Okay, so it has been made clear to me a million times over that I will never pass for a crunchy Vermonter. I will admit that though I have lived here over fifteen years now, as a displaced New York Latina I find it hard to give up some of my old, urban ways. I love make-up, high heels, and wearing lots of black clothing. I talk as fast as a Vermont summer season passes. And when I get together with my New York buddies, we could light Williston with the amount of energy we generate. Though I accept that I am different, I am still surprised at how often I am judged by my appearance. And by people who claim to be progressive. My penchant for New York fashion does not dictate my politics, or my lifestyle.
I remember an incident during my second winter in Vermont. It was one of the coldest days of the year, and I was shopping in Burlington. I was wearing red lipstick, Gucci-knock-off sunglasses, and a full-length faux fur that I bought myself for my 30th birthday. Besides being fabulous, the coat is also incredibly warm, kind of like wearing a really big bathroom rug. I stopped in to a health food store to stock up on a few things. As I walked through the aisles, I noticed an angry-looking middle-aged woman glaring at me across the organic fruits. I thought nothing of it—being so fresh from New York City I was accustomed to such things—and continued my shopping. She seemed to follow me around the store, and I began to get agitated. Finally, as we neared the check out she spat out, "Murderer! Fur-coat-wearing murderer!" I stopped, dumbfounded. Then I started to feel something rising to the surface inside my gut...yes, it was the girl from the upper west side. I hadn't needed her for over a year, so she had been sound asleep, but as my blood pressure rose, she reared her well-coiffed head. "Funny, I didn't realize that nylon pile was an endangered species!" I yelled back, adding, "If you are gonna criticize strangers honey, you damn well better learn to tell the difference between real and fake fur!" She skulked off with her animal rights-protected tail between her legs, and I worked hard to regain my New England inspired composure and let the inner New Yorker go back to her long winter's nap.

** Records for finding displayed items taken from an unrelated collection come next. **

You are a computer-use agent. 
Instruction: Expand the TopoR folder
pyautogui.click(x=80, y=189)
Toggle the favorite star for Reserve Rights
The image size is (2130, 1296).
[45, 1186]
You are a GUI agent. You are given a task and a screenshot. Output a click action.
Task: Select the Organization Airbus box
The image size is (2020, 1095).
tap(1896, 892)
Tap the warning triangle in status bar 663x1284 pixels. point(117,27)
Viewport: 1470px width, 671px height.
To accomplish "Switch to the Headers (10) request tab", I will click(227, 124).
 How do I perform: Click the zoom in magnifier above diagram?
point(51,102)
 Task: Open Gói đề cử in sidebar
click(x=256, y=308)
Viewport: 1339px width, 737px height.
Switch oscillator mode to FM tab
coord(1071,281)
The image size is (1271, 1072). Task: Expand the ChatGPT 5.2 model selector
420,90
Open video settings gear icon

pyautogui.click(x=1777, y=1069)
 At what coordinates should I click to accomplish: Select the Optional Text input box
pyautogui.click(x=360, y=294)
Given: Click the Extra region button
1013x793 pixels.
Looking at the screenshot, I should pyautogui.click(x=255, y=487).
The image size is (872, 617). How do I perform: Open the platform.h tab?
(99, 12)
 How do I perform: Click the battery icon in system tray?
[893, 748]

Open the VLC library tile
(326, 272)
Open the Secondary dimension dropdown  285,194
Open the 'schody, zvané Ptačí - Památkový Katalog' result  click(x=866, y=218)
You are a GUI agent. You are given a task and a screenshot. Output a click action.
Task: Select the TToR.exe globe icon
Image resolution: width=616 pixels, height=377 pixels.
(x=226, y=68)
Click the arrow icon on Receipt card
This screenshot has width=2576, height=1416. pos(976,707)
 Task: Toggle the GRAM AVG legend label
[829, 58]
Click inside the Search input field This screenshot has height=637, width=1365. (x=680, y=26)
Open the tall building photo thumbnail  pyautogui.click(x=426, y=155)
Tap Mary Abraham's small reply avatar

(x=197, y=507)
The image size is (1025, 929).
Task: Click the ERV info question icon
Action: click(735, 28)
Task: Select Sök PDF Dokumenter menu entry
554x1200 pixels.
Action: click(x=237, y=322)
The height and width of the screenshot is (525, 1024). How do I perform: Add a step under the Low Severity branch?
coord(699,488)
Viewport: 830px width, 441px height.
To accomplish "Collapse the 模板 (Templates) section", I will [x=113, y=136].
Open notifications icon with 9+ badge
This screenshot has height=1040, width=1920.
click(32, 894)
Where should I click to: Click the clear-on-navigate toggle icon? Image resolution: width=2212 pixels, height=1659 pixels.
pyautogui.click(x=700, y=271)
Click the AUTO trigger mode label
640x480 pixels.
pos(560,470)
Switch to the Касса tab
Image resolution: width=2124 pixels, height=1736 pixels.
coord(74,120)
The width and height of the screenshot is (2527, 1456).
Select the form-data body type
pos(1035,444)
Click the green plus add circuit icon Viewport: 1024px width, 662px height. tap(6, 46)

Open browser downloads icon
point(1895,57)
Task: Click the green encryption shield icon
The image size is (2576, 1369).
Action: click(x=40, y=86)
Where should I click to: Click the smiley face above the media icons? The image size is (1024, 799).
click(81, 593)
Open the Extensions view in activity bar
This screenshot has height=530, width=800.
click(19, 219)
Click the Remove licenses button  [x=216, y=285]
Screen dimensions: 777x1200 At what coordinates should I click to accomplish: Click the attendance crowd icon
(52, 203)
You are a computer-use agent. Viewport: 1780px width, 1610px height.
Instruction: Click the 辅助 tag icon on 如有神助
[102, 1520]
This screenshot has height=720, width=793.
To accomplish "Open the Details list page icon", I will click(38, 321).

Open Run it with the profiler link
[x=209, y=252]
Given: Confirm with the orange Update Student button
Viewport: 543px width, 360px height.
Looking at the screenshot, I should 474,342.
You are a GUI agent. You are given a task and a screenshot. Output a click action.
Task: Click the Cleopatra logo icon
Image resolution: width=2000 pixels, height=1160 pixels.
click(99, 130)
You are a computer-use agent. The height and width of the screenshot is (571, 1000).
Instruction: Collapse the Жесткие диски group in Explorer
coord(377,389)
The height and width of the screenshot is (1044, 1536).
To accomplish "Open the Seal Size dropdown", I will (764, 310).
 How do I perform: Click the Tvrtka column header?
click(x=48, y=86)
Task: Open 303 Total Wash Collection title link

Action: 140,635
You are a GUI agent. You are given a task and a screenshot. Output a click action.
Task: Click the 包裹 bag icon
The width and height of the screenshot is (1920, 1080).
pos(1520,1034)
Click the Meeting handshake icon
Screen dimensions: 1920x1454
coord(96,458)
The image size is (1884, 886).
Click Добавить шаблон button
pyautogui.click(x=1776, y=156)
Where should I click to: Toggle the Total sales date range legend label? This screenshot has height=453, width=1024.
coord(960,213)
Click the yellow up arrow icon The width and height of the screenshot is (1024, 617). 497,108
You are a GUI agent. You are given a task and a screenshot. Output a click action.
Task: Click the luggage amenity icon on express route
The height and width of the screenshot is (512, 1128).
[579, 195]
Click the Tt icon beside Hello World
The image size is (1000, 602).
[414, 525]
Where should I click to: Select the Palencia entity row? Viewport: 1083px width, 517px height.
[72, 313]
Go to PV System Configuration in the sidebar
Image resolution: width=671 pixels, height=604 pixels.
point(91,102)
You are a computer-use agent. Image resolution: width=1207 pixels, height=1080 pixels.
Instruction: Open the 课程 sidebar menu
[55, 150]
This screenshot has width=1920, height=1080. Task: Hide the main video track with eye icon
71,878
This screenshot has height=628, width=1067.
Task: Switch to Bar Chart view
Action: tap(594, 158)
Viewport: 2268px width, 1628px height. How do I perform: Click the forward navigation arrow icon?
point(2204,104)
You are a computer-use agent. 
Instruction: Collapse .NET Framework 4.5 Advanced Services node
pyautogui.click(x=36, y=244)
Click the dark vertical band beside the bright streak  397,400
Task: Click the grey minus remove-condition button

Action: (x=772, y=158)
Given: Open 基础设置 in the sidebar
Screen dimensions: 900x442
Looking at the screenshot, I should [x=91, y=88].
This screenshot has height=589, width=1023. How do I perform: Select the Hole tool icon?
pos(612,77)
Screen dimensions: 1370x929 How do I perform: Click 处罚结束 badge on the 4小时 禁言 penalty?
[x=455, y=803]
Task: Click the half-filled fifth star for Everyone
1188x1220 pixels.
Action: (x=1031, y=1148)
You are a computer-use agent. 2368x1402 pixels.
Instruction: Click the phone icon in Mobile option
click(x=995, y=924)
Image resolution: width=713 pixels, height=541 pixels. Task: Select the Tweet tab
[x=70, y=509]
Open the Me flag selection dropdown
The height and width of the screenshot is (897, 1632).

Now though I don't condone the behavior of the militant, nylon-pile activist, with age and mellowing I do recognize that I am an anomaly. I still get stared at when I walk into the Hunger Mountain Co-op with my suit, styled hair and spike heels. But truth be told, the post-hippie culture is the environment in which I feel most at home. Underneath my overly polished exterior, I am certain that these are my people. That is why I had to invent a new term to define myself. To give a name to the nameless. I am a "Lipstick Crunchy." No, this doesn't mean I wear high-heeled Birkenstocks, it means that though I may look and talk like an urban diva, in my depths I am as left-wing and crunchy as the best of them. I love tofu and brown rice. I am an anti-bias scholar who believes that all Vermont families should be treated with respect and kindness. I drive cars with no thought to their appearance, but only their gas mileage. I am a product of progressive education. I knit with natural fibers, hike every Sunday (I give up the high heels for this activity), eat granola and care about the environment.
I figure that if I haven't adapted my look or type-A personality to the comfort-oriented and laid back culture of this beautiful state by now, I probably never will. But that's okay. Perhaps there are others like me out there. Who, for whatever reason, maintain a look that is contrary to their secret lifestyles, but in their chests beat hearts of pure granola.